На террасѣ Верекіевской виллы, прозванной "Верекіевской Дурью", съ тѣхъ поръ какъ раззорился князь, толпились гости. Праздникъ, который давала молодая графиня Сальвертъ, теперешняя обитательница этого страннаго мраморнаго дворца, выстроеннаго, по бѣшенной фантазіи рехнувшагося богача, въ окрестностяхъ Флоренціи, пришелся въ одинъ изъ самыхъ прекрасныхъ и лучезарныхъ дней только что начавшейся весны. Нѣжно-голубое небо простиралось надъ живописными купами блѣдныхъ маслинъ и темныхъ кипарисовъ, между которыми виднѣлись тамъ и сямъ красивыя виллы. Вдали, на самомъ краю горизонта, блестѣлъ подъ солнечными лучами соборный куполъ древней Тосканской столицы и весело искрился Арно, среди богатой зелени Кассине.

Около ста человѣкъ ходили взадъ и впередъ, наслаждаясь ароматнымъ весеннимъ воздухомъ или тѣснились въ большой палаткѣ съ роскошно убраннымъ цвѣтами буфетомъ. Передъ этой палаткой, раскинутой въ самомъ концѣ террасы, четыре неаполитанскихъ музыканта пѣли національные романсы, акомпанируя себѣ на мандолинѣ, двухъ скрипкахъ и віолончели. Толстые, здоровенные, съ лоснящимися лицами и въ пестрой полу-модной, полу-ответшалой одеждѣ, очевидно подаренной щедрыми покровителями, въ рѣжущихъ глаза галстукахъ и большихъ перстняхъ съ фальшивыми брилліантами, они играли и пѣли безъ устали, не какъ наемники, а какъ любители для собственнаго удовольствія.

По временамъ одинъ изъ нихъ танцовалъ подъ звуки южныхъ народныхъ мелодій, которыя въ этой блестящей обстановкѣ казались еще пламеннѣе и мелодичнѣе.

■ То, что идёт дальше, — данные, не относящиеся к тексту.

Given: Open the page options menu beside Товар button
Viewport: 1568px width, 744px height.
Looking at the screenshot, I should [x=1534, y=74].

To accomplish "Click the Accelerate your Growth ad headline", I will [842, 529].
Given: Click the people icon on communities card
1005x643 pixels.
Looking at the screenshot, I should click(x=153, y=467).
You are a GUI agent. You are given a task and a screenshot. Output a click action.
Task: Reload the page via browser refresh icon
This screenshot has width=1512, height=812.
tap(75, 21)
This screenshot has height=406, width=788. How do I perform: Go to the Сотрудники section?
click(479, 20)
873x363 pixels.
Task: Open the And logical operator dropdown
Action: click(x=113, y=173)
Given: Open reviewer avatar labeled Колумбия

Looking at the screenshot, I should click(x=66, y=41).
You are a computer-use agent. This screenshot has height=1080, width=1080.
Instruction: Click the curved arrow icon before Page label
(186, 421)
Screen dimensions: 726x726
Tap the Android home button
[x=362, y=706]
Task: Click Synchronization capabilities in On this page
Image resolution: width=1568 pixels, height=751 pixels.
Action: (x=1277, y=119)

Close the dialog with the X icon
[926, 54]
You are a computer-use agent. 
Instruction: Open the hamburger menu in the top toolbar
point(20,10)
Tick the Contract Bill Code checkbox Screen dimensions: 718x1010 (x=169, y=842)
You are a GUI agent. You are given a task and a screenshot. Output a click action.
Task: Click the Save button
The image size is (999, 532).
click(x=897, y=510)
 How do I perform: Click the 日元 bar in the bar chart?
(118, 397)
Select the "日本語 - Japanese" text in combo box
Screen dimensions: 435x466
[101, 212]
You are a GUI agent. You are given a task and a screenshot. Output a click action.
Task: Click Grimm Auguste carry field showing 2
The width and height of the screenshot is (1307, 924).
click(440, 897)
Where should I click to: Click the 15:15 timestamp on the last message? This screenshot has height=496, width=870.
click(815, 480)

Но свѣтское общество, собравшееся на этой террасѣ и среди котораго были представители и представительницы десяти различныхъ національностей, какъ всегда бываетъ въ Космополисѣ, называющемся Флоренціей, не обращало никакого вниманія на эту музыку и весело болтало, раздѣлившись на группы въ пять и шесть человѣкъ; были и парочки, но онѣ гуляли внизу, въ аллеяхъ сада, между кустами цвѣтущей сирени и бѣлыхъ статуй, прятавшихся въ свѣжей зелени. Это придавало празднику графини Сальвертъ оттѣнокъ современнаго Декамерона, которому не доставало только красивыхъ костюмовъ, поэтическаго настроенія и прелестной наивности старинныхъ декамероновъ.

-- Какія извѣстія о дипломатическомъ столкновеніи между Россіей и Англіей, сэръ Артуръ? говорилъ, съ чашкой чая въ рукахъ, одинъ изъ самыхъ изящныхъ мужчинъ, находившихся на террасѣ.

Онъ былъ высокаго роста, худощавый, прекрасно сложенный, въ черномъ сюртукѣ, рельефно обрисовывавшемъ его статную фигуру и съ одной изъ тѣхъ физіономій, которыя не обнаруживаютъ возраста, благодаря доведенному до совершенства искусству поддерживать себя туалетными ухищреніями; его орлиный профиль смутно напоминалъ, даже подъ современнымъ цилиндромъ, старинные портреты вельможъ XVII вѣка и дѣйствительно, маркизъ Генри Бонивэ былъ прямымъ потомкомъ знаменитаго друга Франциска I.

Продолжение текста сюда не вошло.